Supplied records:
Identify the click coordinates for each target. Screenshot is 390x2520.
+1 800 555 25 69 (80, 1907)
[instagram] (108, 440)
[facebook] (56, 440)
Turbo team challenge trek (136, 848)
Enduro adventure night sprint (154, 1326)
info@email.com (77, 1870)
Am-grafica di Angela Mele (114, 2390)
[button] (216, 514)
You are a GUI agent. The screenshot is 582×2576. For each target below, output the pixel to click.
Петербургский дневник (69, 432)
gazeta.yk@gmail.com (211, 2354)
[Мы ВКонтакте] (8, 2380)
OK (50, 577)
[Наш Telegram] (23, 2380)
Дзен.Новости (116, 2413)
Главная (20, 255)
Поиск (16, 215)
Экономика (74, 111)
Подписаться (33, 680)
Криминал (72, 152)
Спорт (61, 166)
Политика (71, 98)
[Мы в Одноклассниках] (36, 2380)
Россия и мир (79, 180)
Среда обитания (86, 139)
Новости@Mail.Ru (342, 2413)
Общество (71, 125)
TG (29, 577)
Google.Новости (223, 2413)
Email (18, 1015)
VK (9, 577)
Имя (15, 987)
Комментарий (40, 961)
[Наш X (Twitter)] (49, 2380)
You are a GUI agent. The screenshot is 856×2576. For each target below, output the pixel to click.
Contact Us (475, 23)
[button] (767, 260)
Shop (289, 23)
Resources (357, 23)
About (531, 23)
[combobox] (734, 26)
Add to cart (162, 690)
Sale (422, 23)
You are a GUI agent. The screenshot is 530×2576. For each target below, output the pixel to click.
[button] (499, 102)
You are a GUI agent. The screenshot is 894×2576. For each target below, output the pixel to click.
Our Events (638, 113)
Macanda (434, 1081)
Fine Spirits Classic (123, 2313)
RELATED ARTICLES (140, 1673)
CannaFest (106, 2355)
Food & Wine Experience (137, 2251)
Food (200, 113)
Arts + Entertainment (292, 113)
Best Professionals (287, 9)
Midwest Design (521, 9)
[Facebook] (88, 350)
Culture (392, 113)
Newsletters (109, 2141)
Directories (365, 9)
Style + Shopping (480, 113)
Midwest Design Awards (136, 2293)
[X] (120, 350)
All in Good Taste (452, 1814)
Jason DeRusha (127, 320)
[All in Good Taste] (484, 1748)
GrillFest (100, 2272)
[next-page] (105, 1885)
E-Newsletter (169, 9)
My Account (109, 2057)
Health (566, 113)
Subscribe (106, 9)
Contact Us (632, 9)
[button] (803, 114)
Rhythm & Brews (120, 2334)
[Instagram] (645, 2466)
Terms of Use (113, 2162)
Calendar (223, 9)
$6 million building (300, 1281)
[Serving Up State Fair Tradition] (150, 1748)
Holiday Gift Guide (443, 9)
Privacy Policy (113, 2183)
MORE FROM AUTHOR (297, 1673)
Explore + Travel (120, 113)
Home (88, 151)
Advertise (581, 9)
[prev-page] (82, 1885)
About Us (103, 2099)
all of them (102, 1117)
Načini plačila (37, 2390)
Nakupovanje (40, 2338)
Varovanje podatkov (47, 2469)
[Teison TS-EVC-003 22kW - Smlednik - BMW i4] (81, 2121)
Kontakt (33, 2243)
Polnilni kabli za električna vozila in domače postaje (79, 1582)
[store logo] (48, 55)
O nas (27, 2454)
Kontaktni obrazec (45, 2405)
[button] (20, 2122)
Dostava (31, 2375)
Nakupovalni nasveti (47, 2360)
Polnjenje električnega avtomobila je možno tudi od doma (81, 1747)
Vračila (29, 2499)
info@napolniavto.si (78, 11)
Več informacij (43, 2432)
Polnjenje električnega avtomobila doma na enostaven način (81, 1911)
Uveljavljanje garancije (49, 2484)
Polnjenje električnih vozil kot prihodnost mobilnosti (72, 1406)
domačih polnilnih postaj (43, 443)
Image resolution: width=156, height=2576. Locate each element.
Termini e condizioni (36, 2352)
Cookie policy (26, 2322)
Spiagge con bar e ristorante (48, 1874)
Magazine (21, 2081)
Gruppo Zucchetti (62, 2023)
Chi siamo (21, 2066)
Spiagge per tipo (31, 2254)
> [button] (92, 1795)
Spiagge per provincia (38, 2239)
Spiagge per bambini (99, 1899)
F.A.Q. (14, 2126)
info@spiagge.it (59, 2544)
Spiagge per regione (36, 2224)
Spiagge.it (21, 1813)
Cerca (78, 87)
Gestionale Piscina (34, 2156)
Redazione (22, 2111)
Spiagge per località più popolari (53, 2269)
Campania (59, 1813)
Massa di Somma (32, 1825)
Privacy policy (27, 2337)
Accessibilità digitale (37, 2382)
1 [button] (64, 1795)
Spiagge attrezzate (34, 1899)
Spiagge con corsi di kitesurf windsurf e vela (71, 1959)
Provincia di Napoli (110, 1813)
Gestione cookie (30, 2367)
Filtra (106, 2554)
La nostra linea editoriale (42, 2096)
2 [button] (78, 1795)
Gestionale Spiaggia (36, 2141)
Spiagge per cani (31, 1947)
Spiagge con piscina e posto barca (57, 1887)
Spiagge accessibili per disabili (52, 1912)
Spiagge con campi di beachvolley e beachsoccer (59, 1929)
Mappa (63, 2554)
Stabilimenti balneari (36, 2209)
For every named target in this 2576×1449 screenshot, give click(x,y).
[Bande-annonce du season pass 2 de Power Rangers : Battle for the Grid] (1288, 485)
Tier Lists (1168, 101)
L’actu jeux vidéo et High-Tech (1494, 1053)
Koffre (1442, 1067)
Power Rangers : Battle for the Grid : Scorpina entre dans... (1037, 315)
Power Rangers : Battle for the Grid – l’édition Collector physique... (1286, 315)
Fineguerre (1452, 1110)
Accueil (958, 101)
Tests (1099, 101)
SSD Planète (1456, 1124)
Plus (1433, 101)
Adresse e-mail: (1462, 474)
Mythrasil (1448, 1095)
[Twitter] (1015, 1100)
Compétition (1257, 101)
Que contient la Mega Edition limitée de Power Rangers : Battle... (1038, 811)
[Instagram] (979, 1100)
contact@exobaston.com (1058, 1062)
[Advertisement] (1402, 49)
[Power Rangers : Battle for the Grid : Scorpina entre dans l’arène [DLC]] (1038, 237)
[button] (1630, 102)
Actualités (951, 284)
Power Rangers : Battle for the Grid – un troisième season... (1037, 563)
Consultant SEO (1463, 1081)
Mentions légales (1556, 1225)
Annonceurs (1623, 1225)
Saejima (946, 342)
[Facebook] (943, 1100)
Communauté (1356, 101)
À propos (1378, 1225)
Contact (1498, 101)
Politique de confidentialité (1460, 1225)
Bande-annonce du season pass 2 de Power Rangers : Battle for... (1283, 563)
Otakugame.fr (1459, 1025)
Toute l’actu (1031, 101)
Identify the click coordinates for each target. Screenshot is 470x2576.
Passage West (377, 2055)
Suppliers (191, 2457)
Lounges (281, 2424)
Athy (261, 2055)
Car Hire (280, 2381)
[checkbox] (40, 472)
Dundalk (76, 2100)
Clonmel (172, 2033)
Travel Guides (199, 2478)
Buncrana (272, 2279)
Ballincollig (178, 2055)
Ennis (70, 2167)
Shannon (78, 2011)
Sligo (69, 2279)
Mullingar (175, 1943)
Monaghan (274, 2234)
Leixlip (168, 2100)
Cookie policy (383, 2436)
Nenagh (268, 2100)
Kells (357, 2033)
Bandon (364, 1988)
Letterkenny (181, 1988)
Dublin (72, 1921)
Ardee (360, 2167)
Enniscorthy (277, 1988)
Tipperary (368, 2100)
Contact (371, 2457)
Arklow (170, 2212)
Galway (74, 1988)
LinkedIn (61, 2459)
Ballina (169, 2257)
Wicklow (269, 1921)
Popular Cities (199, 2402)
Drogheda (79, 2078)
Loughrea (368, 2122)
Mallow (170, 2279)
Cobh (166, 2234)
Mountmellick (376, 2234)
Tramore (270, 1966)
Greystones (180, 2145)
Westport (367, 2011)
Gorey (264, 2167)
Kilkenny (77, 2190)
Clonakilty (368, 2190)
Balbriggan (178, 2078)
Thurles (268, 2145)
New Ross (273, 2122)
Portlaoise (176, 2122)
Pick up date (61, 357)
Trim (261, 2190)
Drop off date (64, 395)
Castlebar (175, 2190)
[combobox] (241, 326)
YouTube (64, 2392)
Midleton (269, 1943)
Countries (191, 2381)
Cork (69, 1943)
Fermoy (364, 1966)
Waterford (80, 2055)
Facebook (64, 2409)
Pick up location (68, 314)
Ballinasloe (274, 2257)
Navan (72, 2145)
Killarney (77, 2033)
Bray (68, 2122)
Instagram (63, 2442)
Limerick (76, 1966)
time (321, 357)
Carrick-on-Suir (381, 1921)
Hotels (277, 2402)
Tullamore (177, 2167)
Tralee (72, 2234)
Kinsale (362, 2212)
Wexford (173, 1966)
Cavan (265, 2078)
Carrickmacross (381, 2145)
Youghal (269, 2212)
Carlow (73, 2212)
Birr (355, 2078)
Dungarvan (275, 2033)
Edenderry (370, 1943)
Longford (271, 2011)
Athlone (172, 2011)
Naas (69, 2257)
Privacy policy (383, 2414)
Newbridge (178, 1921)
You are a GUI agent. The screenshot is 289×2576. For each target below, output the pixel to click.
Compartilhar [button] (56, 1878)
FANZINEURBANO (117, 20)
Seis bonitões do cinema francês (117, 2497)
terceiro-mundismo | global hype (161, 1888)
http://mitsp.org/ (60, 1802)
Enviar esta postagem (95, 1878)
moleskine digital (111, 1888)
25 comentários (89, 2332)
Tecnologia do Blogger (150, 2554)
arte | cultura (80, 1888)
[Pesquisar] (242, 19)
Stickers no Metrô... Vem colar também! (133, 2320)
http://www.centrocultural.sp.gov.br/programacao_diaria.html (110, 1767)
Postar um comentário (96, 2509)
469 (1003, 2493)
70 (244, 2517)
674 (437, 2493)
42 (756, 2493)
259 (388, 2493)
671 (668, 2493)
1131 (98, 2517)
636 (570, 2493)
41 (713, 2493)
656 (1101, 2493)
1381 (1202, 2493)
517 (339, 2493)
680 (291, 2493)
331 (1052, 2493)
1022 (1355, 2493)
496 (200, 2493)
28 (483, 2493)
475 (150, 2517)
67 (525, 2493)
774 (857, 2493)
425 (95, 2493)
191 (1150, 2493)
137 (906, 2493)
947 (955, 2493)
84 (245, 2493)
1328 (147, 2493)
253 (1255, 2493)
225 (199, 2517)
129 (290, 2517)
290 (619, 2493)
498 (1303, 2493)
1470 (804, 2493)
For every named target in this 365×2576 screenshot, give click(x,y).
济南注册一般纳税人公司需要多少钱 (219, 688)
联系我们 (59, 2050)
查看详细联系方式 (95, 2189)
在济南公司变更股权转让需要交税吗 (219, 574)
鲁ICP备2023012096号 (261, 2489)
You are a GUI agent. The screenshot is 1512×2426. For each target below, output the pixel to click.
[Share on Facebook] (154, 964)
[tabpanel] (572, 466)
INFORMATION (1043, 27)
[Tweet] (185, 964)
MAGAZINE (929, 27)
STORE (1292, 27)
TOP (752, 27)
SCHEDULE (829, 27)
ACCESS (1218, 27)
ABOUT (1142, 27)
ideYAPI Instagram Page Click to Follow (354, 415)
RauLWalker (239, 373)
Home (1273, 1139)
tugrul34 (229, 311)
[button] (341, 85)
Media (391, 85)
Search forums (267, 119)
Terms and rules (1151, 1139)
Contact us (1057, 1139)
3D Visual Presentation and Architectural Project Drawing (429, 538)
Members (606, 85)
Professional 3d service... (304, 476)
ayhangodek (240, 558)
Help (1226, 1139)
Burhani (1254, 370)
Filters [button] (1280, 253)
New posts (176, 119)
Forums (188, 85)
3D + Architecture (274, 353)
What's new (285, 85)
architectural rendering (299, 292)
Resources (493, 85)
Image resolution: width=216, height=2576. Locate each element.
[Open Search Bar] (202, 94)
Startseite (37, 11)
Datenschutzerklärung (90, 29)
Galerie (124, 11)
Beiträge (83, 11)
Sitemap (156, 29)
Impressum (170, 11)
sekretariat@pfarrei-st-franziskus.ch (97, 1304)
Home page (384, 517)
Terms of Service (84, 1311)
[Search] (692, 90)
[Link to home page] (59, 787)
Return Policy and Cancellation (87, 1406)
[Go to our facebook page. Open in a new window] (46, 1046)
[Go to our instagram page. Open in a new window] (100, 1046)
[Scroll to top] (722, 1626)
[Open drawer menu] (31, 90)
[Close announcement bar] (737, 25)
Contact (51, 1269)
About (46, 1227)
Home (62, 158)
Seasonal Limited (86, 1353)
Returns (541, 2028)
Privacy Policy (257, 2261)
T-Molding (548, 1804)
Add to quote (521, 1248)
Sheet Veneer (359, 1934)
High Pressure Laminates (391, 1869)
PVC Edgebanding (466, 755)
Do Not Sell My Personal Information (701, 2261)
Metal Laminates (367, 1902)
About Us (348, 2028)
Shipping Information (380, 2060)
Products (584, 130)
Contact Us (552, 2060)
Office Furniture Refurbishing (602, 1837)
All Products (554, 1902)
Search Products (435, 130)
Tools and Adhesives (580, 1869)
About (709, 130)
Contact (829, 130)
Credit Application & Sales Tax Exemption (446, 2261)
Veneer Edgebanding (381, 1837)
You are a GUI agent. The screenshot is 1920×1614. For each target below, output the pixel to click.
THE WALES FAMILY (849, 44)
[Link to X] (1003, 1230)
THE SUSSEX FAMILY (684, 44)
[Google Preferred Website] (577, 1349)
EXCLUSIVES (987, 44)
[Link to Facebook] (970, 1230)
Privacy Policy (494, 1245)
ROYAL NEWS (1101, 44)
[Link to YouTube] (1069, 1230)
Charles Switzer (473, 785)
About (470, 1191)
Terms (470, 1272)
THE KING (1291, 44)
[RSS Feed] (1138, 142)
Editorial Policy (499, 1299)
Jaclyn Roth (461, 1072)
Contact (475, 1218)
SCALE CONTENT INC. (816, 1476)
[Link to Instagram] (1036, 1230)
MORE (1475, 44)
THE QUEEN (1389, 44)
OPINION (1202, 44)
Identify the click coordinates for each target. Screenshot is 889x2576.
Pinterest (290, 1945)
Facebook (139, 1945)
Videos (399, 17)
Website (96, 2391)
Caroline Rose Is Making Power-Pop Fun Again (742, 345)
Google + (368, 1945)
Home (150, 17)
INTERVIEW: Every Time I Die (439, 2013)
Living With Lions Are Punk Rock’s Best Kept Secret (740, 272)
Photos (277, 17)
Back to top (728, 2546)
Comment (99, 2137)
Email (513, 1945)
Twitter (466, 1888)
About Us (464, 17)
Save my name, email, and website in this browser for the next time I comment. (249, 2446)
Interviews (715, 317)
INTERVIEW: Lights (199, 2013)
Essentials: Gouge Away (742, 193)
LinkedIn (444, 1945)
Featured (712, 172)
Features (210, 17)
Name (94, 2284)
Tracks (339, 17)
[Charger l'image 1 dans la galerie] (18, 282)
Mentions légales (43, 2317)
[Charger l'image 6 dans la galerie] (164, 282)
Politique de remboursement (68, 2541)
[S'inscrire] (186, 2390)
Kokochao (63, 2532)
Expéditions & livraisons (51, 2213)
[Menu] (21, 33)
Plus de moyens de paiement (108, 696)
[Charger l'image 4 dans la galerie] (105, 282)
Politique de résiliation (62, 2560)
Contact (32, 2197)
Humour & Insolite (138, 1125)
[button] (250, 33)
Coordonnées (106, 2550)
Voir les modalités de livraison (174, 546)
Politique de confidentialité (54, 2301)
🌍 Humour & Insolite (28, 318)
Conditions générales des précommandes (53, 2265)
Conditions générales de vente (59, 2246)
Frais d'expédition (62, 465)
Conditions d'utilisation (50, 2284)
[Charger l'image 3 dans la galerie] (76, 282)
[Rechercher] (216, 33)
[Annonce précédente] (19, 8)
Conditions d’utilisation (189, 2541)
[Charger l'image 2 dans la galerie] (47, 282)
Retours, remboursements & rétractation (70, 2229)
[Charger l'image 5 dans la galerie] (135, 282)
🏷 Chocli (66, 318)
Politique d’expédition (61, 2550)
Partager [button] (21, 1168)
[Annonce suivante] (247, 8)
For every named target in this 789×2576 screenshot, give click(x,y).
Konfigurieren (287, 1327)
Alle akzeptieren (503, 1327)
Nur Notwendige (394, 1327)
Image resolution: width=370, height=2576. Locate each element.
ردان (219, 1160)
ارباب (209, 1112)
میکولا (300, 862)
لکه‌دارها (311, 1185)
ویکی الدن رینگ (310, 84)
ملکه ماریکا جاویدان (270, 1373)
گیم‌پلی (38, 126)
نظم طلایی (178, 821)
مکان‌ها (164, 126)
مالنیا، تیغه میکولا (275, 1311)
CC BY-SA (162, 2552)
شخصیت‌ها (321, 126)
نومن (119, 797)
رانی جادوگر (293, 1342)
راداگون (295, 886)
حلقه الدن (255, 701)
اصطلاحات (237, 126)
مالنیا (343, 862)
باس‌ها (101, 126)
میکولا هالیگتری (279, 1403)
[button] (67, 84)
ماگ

Goal of the exercise: From the line containing "OPINION (1202, 44)" down to the line containing "[Charger l'image 4" in the material above, reproduce every line exactly, including the two end lines.

Output for this exercise:
OPINION (1202, 44)
Identify the click coordinates for each target. Screenshot is 889x2576.
Pinterest (290, 1945)
Facebook (139, 1945)
Videos (399, 17)
Website (96, 2391)
Caroline Rose Is Making Power-Pop Fun Again (742, 345)
Google + (368, 1945)
Home (150, 17)
INTERVIEW: Every Time I Die (439, 2013)
Living With Lions Are Punk Rock’s Best Kept Secret (740, 272)
Photos (277, 17)
Back to top (728, 2546)
Comment (99, 2137)
Email (513, 1945)
Twitter (466, 1888)
About Us (464, 17)
Save my name, email, and website in this browser for the next time I comment. (249, 2446)
Interviews (715, 317)
INTERVIEW: Lights (199, 2013)
Essentials: Gouge Away (742, 193)
LinkedIn (444, 1945)
Featured (712, 172)
Features (210, 17)
Name (94, 2284)
Tracks (339, 17)
[Charger l'image 1 dans la galerie] (18, 282)
Mentions légales (43, 2317)
[Charger l'image 6 dans la galerie] (164, 282)
Politique de remboursement (68, 2541)
[S'inscrire] (186, 2390)
Kokochao (63, 2532)
Expéditions & livraisons (51, 2213)
[Menu] (21, 33)
Plus de moyens de paiement (108, 696)
[Charger l'image 4 dans la galerie] (105, 282)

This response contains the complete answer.